И наконец, важен факт, что взаимное влияние и взаимосвязь между войной и революцией неуклонно возрастают, а акцент в их взаимоотношении все более и более смещается от войны к революции. Безусловно, взаимосвязь между войной и революцией не так уж нова; она родилась вместе с революциями, которым война за освобождение либо предшествовала и сопутствовала, как в случае американской революции, либо же сами революции вели к оборонительным или освободительным войнам, как это случилось во Франции. Вместе с тем наш век стал свидетелем еще и третьей, совершенно новой возможности, когда ожесточение войны служит как бы прелюдией к кульминации насилия и революции (именно так понимал Пастернак в Докторе Живаго войну и революцию в России); или же, напротив, когда мировая война становится следствием революции, своего рода гражданской войной, охватившей всю землю (как не без оснований оценивается многими Вторая мировая война). После нее прописной истиной стало то, что итогом войны оказывается революция, и единственное, что могло бы оправдать такое развитие событий - это приверженность данной революции свободе. И если нам не суждено исчезнуть вовсе, то более чем вероятно, что именно революции, а не войны, будут сопровождать нас в обозримом будущем.

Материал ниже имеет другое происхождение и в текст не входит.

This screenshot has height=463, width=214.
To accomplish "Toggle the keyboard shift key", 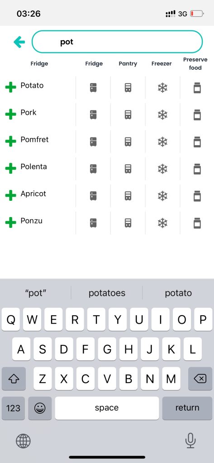I will tap(14, 378).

Даже если нам удастся изменить облик нашего столетия таким образом, что оно более не будет уже столетием войн, оно, по всей очевидности, останется столетием революций. Те же, кто по обыкновению делает ставку на политику силы, а значит и на войну как на последний козырь, рискуют в недалеком будущем оказаться за бортом мировой политики. И подобная оценка роли революции не может быть ни опровергнута, ни заменена опытом в контрреволюции; ибо контрреволюция (слово введено в оборот Кондорсе в период французской революции) всегда была тесно переплетена с революцией, подобно тому, как противодействие неотделимо от действия. Известная сентенция де Местра: La contrerevolution ne sera point une revolution contraire, mais le contraire de la revolution (Контрреволюция ни в коей мере не будет революцией наоборот, но полной противоположностью революции) осталась сегодня тем же, чем она была в момент написания в 1796 году: пустой игрой слов[6].
И все же, сколь бы ни было необходимо в теории и на практике отделить войну от революции, не следует забывать о том, что присуще обеим: о тесной связи с насилием, выделяющей их из ряда всех остальных политических феноменов. Одной из причин, почему войны столь легко превращаются в революции и почему революции столь склонны к провоцированию войн, является, несомненно, то, что насилие выступает своеобразным общим знаменателем обеих. Потока насилия, выплеснувшегося в ходе и в результате Первой мировой войны, было бы вполне достаточно для последующих революций даже в том случае, если бы вовсе не существовало никакой революционной традиции и даже если бы никогда ранее не происходило никаких революций.
Разумеется, войны, не говоря уже о революциях, не определялись одним только насилием. Там, где насилие правит абсолютно, как, например, в концентрационных лагерях тоталитарных режимов, должны умолкнуть не только законы - les lois se taisent[7] - как это выразила французская революция, но все и вся. Именно по причине этого молчания насилие оказывается маргинальным феноменом в области политики; ибо человек обладает даром речи, постольку поскольку он является политическим существом. Два известных определения человека, данные Аристотелем: как существа политического и существа, одаренного речью, дополняют одно другое и основываются на одном и том же опыте жизни греков в пределах полиса. Дело здесь даже не в том, что слово оказывается беспомощным, когда сталкивается с насилием, но в том, что насилие как таковое неспособно к тому, чтобы быть выражено словесно. И по причине этой бессловесности сама по себе политическая теория способна сказать лишь очень немногое о феномене насилия. Ибо политическая мысль может лишь следовать за самовыражением самих политических феноменов, ограничиваясь тем, что обнаруживает себя в области человеческих дел. И эти явления, в отличие от явлений физических, дабы втуне не сгинуть, нуждаются в словесном обрамлении, иначе говоря, в чем-то, что выводило бы их за пределы голой физической видимости и слышимости. Тем самым теории войн, как и теории революций, могут иметь дело лишь с объяснением насилия, но не с ним самим, ибо последнее задает объяснению некоторые политические рамки, делая его политическим феноменом. Если же вместо этого какая-либо из теорий видит в насилии ultima ratio[8] политики, приходя к его возвеличиванию и оправдывая насилие как таковое, то она уже более не будет политической, но станет антиполитической.